§ WHAT THE TASK REQUIRES
Copy every line of the entries that includes the word "page".

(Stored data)
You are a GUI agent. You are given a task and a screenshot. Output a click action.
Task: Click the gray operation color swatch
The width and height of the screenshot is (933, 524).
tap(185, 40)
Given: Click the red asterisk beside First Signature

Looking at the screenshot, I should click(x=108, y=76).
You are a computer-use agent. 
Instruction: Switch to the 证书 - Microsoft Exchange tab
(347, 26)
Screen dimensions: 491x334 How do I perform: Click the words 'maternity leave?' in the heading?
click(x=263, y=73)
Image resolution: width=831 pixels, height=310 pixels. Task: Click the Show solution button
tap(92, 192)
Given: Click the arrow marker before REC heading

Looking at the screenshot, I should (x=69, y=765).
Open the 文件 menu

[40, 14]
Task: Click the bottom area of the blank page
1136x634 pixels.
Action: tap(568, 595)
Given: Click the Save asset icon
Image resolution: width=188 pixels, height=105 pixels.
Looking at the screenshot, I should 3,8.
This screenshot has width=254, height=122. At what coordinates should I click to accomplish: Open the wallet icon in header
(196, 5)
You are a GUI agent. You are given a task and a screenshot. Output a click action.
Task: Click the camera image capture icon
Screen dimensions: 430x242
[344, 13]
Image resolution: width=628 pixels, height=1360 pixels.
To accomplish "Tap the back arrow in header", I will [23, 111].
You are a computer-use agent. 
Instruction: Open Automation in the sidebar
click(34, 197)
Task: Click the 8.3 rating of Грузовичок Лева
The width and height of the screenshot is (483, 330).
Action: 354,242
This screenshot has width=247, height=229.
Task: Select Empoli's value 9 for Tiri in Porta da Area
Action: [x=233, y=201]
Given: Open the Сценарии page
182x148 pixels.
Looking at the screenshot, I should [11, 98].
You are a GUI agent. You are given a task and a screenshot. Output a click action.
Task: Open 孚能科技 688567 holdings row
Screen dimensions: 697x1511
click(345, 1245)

§ OUTPUT FOR THIS TASK
Task: Click the bottom area of the blank page
Given: Open the Сценарии page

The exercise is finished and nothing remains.